One thing I missed on my post on relying on Vonage is our other single point of failure: Kansas City Power and Light. We’re about to enter storm season here in Tornado Alley, which is frequently spectacular if somewhat unnerving. We don’t get many outages, but they do happen. Last Christmas, the moment I headed back to Europe we had one. My home server got stuck on rebooting at a screen asking if I wanted to repair filesystems that might have been corrupted due to incorrect shutdown. So I couldn’t access a ton of my email and files.

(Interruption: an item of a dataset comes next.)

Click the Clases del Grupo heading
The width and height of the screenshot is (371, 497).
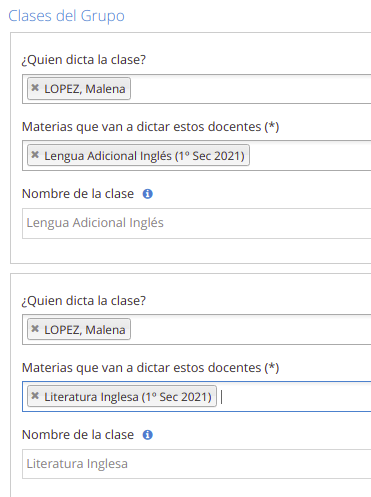point(66,16)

A traditional criticism of VoIP solutions is that the analog PSTN is powered at the edges, and smart VoIP endpoints depend on being powered from the unreliable mains power. (Don’t lick your fingers and stick them in those phone sockets kids! Someone might ring you with a ring tone you won’t want to feel again…)
But I’ve had several experiences that have shown me that this isn’t a very strong argument. I’ve been in Scottish winter storms where both power and telephone service has been knocked out to rural areas. And the 2002 ice storm in Kansas City had telephone and power lines down over half the city. (The blue and purple arcing of failing power lines was quite a scene from our balcony.) Clearly there is a significant correlation between failure of the telephony network and the power network. It might be interesting to have some facts on the relationship. Anyone out there know what the correlation coefficient might be?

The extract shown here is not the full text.